— WORK ITEM —
Work through the material below and count the lines holding the word "agent"; give that count and nothing more.

##### TASK MATERIAL #####

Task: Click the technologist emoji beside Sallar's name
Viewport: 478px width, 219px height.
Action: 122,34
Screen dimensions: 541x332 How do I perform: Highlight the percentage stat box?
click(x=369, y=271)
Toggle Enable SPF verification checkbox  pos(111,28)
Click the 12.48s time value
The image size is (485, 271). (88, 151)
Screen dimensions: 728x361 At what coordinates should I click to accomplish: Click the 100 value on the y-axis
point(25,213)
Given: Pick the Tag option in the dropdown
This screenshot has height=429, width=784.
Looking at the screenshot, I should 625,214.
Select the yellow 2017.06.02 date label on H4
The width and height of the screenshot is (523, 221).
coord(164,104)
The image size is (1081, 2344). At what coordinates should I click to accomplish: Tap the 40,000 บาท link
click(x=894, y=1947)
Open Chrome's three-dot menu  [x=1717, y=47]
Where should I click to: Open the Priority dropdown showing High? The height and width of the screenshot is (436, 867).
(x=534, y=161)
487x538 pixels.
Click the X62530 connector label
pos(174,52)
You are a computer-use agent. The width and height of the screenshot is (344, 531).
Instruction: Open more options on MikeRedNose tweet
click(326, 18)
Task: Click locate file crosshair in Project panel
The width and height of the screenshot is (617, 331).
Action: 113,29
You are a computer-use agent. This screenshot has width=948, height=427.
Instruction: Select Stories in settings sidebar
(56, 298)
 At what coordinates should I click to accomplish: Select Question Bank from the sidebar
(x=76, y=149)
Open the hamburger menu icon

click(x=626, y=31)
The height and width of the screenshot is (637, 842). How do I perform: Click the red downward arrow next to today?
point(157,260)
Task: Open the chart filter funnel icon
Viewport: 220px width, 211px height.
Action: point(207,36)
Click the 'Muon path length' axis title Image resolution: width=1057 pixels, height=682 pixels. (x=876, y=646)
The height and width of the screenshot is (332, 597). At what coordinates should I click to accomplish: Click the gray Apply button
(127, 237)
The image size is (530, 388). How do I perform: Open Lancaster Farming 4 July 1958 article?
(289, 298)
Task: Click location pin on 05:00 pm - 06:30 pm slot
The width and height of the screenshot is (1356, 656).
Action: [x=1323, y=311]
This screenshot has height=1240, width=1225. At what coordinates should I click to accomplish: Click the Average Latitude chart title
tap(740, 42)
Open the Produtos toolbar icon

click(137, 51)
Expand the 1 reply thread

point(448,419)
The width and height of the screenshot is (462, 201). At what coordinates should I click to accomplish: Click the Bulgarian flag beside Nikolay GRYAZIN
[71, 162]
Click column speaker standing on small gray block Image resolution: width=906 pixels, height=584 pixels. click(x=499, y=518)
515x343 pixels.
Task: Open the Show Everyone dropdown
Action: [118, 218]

#####

— ANSWER —
2